__Exercise brief__
Please output the data exactly, minus pictures.

[Screenshot grounding data]
+ + + +
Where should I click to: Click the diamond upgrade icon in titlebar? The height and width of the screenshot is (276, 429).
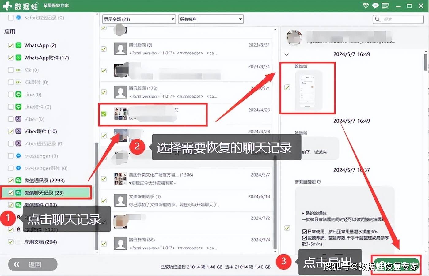(x=365, y=5)
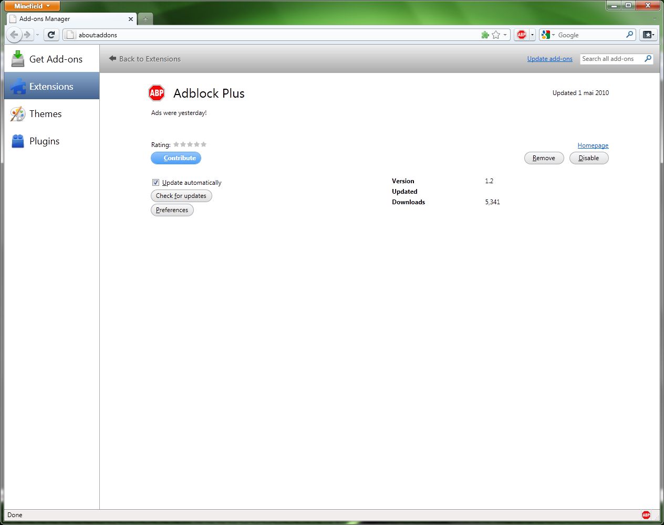Click the bookmark star in address bar
The height and width of the screenshot is (525, 664).
click(x=496, y=35)
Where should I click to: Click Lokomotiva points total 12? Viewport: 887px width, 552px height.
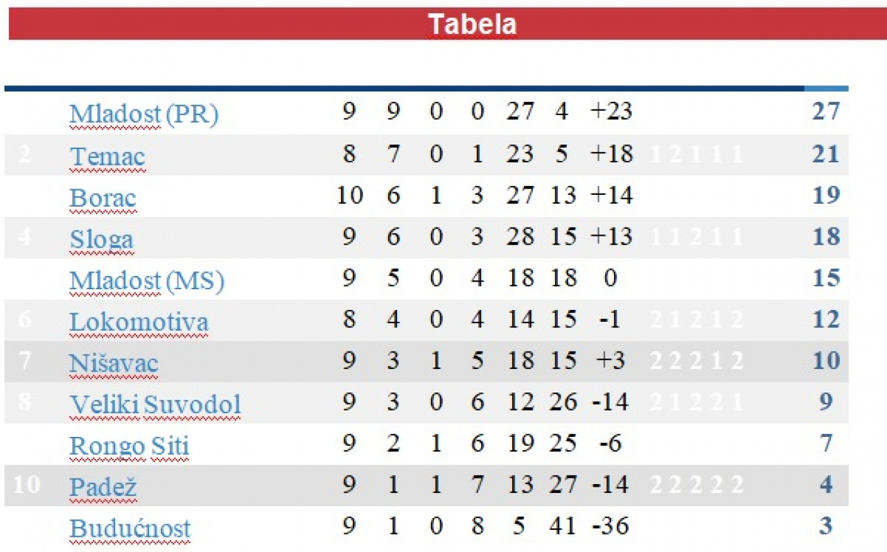tap(826, 319)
+ + + +
__Task result__
Where should I click to: Click the diamond upgrade icon in titlebar? The height and width of the screenshot is (276, 429).
(x=365, y=5)
Click the bookmark star in address bar
The height and width of the screenshot is (525, 664).
click(x=496, y=35)
Where should I click to: Click Lokomotiva points total 12? Viewport: 887px width, 552px height.
tap(826, 319)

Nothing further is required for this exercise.